Bereitgestellter Text:
════

Michael Kühnel - weltweit im Einsatz für Menschen

Mittelmeer, Nov. 2016: Seit 11. Nov. verstärkt der 41-jährige Wiener Arzt Michael Kühnel das Team an Bord des Rotkreuz-Rettungsschiffes ?Responder? im Mittelmeer. Aus einem Schlauchboot wurden 170 Menschen gerettwt, darunter ein Baby (heißt Desmond (ein Bub), ist ein Monat alt und stammt aus Nigeria). An Bord der ?Responder? werden die aus Kriegs- und Krisengebieten stammenden Flüchtlinge medizinisch untersucht, mit Decken gegen den Wärmeverlust geschützt und bekommen Nahrung und Kleidung. Das Rotkreuz-Schiff ?Responder? ist ein gemeinsames Unternehmen vom italienischen Roten Kreuz, der privaten Hilfsorganisation Migration offshore Aid Station (MOAS) und der Internationalen Föderation der Rotkreuz- und Rothalbmondgesellschaften (IFRC). Der erfahrene Wiener Arzt und Katastrophenhelfer Michael Kühnel war für das Rote Kreuz bereits in den Ebola-Gebieten Afrikas und nach dem verheerenden Tsunami im Indischen Ozean im Einsatz. Bild: Michael Kühnel kümmert sich um ein Baby, welches von einem Boot im Mittelmeer gerettet wurde.
Der Allgemeinmediziner war nach Tsunami, Erdbeben und Ebola im Einsatz. Jetzt rettet er Flüchtlinge.

Wenn der Lautsprecher anspringt, ist man von null auf hundert. "Attention to all stations: boat ahead. There will be a rescue." (Achtung, an alle Stationen: Boot voraus. Es gibt einen Rettungseinsatz.) In Michael Kühnels Bauch krampft sich etwas zusammen. Er weiß nicht, wie viele Menschen er gleich bergen und untersuchen wird. Und ob Leichen darunter sind.

════

Auflistung zur Prüfung:

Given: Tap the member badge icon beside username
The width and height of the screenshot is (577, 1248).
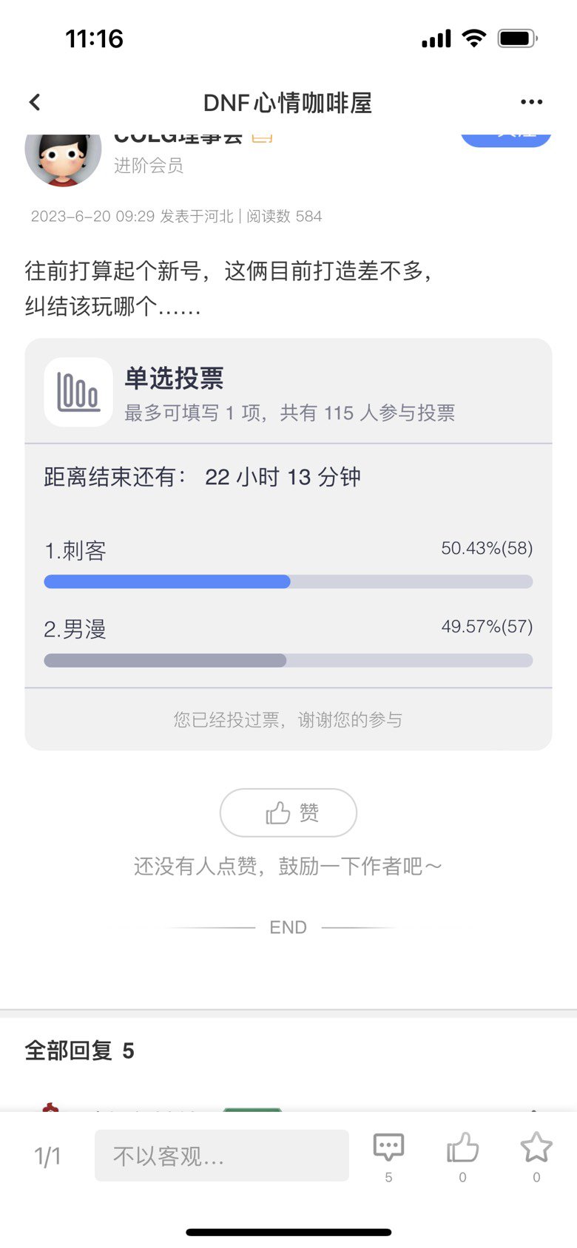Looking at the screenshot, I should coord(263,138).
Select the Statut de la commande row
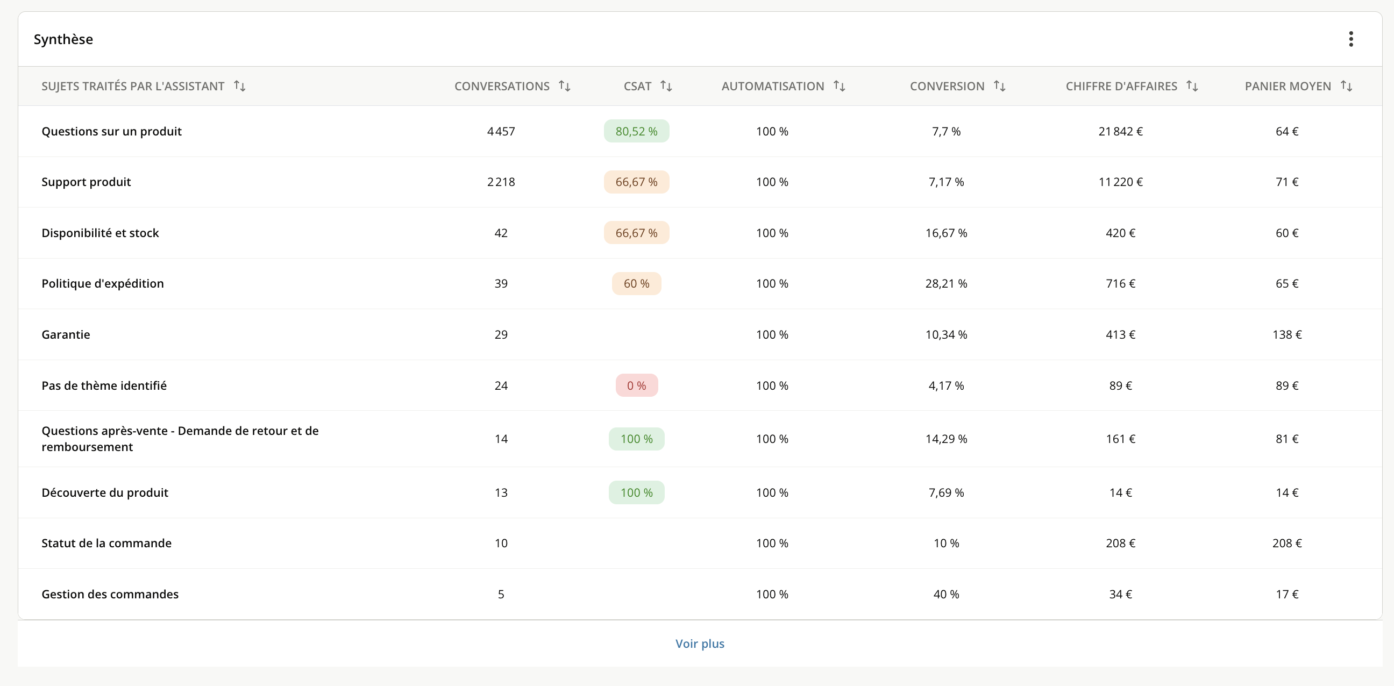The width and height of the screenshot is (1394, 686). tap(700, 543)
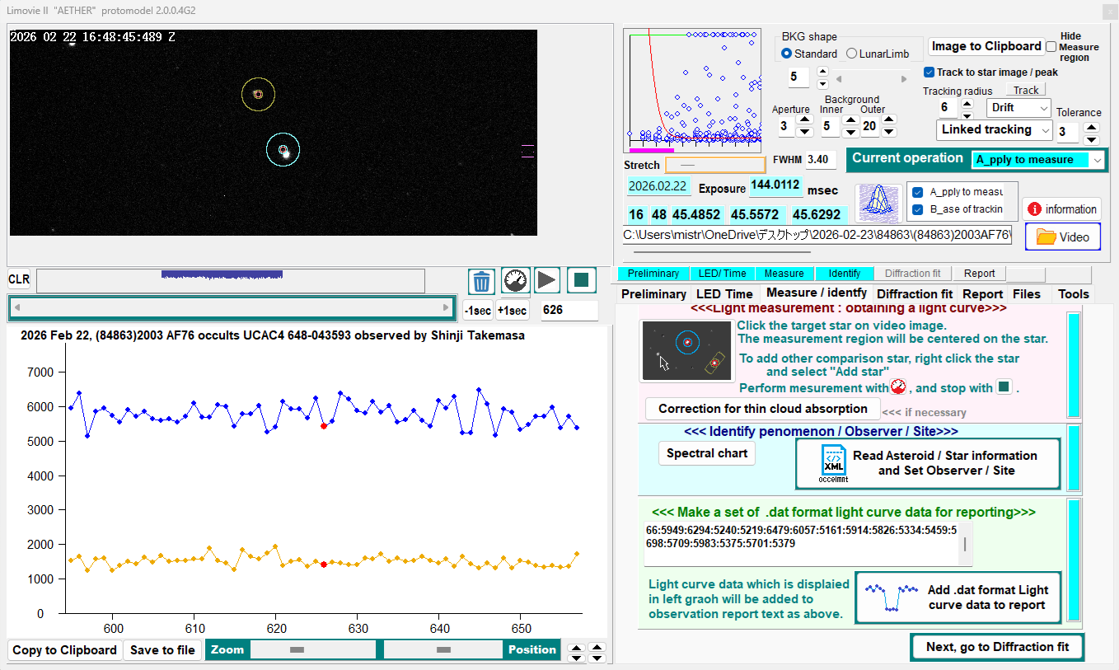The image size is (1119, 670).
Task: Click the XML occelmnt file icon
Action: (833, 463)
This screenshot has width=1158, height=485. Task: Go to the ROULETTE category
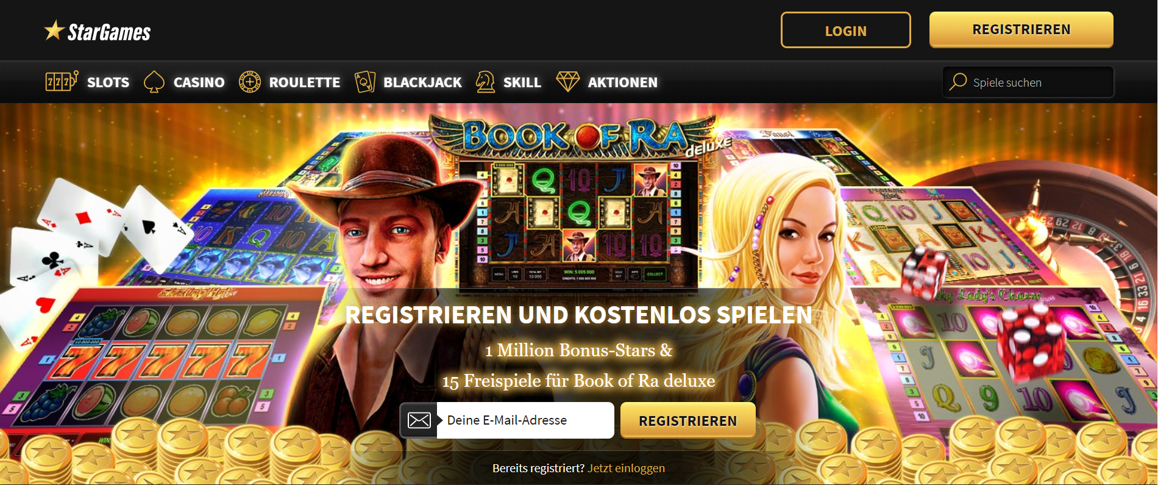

════

Aufgabe 1: Fasse im Text über Michael Kühnel den Absatz, der mit „Wenn der Lautsprecher anspringt“ beginnt, als kurze Stichpunktliste zusammen. Die wichtigsten Fakten müssen erhalten bleiben.
Aufgabe 2:
Prüfe, ob die folgenden Aussagen mit dem Text über Michael Kühnel übereinstimmen. Antworte jeweils mit Ja oder Nein und zitiere wörtlich die entscheidenden Worte aus dem Text.
(a) Michael Kühnel ist 41 Jahre alt.
(b) Das gerettete Baby stammt aus Ghana.
(c) Kühnel war bereits nach einem Erdbeben im Einsatz.
Die Auflistung ist eigenständiges Material und gehört nicht zum Text.

Erwartete Antwort 1:
- Springt der Lautsprecher an, geht es schlagartig von null auf hundert.
- Die Durchsage lautet: Boot voraus, es gibt einen Rettungseinsatz.
- Michael Kühnel krampft sich der Bauch zusammen.
- Er weiß nicht, wie viele Menschen er gleich bergen und untersuchen wird und ob Leichen darunter sind.

Erwartete Antwort 2:
(a) Ja: „der 41-jährige Wiener Arzt Michael Kühnel“
(b) Nein: „stammt aus Nigeria“
(c) Ja: „Der Allgemeinmediziner war nach Tsunami, Erdbeben und Ebola im Einsatz.“